(Pixel coordinate grounding data)
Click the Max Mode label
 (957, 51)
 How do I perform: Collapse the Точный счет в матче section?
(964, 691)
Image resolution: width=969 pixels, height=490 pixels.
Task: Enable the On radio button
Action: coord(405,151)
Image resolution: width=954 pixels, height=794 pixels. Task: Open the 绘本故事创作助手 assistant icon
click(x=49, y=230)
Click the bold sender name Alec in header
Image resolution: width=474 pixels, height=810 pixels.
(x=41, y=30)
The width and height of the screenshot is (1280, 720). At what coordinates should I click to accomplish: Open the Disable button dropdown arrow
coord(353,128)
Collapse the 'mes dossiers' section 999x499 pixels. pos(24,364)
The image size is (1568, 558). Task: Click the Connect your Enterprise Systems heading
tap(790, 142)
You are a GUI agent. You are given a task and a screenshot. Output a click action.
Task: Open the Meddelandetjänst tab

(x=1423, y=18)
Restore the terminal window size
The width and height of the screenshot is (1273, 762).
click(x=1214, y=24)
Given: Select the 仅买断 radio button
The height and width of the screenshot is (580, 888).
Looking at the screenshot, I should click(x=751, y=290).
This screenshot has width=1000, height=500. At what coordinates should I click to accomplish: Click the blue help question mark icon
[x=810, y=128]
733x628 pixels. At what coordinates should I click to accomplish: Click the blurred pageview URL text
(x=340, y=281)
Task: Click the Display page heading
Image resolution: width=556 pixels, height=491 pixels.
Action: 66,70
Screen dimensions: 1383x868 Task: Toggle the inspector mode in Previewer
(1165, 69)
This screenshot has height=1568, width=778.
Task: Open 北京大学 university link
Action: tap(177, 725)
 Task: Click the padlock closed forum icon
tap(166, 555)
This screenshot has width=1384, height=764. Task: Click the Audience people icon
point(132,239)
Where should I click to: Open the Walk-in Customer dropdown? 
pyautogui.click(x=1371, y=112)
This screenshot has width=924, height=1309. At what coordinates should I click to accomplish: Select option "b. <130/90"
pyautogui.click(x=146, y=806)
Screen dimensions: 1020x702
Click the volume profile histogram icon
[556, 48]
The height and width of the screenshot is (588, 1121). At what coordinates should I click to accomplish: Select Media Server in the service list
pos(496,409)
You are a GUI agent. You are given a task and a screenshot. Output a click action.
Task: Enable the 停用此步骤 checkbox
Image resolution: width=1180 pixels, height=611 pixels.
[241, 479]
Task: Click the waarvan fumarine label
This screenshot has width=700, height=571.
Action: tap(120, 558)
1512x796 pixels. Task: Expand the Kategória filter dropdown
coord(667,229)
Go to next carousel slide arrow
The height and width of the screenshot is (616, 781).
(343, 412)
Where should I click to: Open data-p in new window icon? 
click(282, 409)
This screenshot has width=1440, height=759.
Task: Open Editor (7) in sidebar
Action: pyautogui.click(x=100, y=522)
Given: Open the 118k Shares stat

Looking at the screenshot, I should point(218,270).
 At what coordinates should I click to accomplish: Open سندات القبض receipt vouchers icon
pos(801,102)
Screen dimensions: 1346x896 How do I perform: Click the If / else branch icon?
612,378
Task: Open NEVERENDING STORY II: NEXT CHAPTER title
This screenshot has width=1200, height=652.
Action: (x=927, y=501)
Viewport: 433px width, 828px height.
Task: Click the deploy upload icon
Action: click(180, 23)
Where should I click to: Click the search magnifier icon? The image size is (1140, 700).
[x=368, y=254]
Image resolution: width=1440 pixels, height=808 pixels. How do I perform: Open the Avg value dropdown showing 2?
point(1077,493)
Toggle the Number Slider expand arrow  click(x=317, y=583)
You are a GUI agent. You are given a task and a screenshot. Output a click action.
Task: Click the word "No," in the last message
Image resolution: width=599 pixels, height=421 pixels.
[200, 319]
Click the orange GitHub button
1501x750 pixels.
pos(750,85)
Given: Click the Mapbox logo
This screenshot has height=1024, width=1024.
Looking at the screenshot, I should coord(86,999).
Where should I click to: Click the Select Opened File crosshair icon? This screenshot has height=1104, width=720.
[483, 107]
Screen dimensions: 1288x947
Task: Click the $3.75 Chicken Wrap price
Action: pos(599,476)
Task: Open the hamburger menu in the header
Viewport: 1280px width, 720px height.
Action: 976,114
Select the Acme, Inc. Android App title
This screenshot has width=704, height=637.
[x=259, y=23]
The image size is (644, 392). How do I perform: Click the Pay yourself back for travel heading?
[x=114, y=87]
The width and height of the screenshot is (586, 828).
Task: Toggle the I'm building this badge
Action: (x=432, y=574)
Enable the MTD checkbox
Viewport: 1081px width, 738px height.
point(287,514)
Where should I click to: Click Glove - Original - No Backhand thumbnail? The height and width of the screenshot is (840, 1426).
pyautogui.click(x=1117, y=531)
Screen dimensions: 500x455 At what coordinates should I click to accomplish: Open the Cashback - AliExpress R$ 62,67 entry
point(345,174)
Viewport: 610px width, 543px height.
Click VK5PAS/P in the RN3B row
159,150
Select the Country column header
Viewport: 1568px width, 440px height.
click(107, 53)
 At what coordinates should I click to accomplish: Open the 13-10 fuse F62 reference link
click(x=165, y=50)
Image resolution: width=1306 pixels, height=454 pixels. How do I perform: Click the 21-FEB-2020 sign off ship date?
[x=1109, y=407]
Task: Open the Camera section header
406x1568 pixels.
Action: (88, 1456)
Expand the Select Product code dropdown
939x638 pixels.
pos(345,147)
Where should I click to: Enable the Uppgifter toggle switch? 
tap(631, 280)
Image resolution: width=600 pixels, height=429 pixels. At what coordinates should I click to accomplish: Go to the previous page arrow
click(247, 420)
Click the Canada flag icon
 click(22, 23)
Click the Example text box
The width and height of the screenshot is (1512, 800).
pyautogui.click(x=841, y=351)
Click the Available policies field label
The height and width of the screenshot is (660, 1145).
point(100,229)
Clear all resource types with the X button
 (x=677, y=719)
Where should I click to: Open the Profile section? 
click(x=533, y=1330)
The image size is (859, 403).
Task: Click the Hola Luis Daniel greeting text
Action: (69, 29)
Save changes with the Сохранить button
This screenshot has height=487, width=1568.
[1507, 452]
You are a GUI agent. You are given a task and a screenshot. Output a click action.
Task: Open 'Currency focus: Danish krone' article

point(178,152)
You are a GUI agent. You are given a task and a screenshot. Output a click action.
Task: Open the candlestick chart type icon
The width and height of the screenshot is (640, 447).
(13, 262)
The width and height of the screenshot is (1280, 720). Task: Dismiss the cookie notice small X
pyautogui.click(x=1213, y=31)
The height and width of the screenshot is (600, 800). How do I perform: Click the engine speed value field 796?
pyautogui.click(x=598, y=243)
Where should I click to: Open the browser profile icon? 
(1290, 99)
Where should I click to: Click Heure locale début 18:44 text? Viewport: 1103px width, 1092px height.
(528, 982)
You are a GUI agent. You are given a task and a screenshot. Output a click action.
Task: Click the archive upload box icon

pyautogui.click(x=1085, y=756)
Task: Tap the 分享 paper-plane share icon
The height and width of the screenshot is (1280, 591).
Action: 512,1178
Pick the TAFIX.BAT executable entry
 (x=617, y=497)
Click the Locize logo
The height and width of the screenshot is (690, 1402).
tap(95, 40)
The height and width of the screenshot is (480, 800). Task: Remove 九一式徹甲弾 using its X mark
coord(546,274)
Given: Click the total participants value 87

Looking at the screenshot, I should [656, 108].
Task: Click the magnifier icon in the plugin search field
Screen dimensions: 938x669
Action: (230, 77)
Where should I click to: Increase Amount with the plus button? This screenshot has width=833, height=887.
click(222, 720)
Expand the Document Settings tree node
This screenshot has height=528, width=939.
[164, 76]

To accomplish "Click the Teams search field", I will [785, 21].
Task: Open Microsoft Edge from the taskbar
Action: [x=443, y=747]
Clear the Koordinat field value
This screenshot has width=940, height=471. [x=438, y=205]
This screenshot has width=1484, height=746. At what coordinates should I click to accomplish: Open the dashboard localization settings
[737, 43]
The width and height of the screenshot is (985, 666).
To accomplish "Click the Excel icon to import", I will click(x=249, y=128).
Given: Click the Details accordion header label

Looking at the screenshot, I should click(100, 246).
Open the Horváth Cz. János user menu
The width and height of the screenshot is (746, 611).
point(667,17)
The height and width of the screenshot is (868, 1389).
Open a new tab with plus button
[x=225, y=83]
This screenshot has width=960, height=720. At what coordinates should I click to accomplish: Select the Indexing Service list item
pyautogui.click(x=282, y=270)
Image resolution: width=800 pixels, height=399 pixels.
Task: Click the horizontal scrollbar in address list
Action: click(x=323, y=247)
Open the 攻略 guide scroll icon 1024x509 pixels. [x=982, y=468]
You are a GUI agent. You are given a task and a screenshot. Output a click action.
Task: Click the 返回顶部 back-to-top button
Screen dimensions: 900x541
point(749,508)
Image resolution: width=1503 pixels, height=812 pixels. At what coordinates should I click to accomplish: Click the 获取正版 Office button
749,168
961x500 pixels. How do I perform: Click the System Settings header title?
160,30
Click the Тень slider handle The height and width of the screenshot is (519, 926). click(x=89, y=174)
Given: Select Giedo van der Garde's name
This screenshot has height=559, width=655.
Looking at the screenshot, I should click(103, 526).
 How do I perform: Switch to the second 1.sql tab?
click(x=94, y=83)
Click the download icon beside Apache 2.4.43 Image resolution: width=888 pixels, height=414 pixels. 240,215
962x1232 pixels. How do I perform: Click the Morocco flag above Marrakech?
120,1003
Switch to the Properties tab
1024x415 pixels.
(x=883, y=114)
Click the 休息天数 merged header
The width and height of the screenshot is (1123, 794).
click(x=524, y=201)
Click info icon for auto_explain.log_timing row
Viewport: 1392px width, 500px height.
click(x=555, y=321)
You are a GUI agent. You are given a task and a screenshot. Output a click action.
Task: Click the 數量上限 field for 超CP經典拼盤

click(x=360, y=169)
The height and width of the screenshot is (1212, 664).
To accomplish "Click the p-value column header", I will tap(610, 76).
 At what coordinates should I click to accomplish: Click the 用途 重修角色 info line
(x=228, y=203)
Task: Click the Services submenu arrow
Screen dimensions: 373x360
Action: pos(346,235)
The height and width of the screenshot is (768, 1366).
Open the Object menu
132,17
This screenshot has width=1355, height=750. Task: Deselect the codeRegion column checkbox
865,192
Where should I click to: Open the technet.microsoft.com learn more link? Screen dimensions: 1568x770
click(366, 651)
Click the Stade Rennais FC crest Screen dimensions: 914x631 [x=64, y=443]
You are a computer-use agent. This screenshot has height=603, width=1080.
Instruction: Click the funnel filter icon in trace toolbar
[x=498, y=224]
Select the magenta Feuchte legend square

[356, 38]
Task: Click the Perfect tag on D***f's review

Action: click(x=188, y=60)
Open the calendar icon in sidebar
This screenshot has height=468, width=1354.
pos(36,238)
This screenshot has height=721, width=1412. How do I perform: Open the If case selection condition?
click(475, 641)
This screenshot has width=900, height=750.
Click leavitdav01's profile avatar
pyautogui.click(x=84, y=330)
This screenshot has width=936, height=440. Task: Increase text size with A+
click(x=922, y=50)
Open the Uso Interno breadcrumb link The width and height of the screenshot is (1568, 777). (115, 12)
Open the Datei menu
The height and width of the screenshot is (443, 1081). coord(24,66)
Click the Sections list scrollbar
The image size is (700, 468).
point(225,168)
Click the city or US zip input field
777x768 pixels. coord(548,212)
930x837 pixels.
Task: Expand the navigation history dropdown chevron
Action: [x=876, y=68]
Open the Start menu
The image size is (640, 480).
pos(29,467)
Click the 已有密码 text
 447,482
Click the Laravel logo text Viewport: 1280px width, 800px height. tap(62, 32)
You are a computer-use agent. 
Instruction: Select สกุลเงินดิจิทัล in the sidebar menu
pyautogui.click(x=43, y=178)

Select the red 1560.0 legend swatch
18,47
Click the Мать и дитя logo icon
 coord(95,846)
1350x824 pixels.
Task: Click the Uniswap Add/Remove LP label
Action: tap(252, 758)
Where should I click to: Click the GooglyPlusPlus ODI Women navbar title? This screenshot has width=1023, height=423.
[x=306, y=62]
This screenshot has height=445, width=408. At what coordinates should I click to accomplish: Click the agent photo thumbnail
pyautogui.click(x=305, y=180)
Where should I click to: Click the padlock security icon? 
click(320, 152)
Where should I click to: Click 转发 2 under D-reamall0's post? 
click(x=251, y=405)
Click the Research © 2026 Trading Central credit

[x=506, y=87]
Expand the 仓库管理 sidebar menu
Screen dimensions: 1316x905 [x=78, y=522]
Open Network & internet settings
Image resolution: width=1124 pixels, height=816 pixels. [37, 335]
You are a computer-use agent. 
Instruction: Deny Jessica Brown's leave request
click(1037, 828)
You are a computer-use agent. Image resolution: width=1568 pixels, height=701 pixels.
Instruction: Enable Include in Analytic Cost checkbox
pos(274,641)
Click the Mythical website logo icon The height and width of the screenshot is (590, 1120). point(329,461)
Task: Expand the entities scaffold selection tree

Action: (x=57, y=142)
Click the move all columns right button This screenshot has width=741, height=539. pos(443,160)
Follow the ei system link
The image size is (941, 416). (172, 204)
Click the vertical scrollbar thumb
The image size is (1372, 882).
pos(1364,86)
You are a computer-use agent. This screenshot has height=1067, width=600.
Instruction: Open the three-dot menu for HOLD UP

## Exercise description:
Find the word "computer" in the records and pull out each line that has it.

## Response:
You are a computer-use agent. This screenshot has height=603, width=1080.
You are a computer-use agent. 
You are a computer-use agent. 
You are a computer-use agent. Image resolution: width=1568 pixels, height=701 pixels.
You are a computer-use agent. This screenshot has height=1067, width=600.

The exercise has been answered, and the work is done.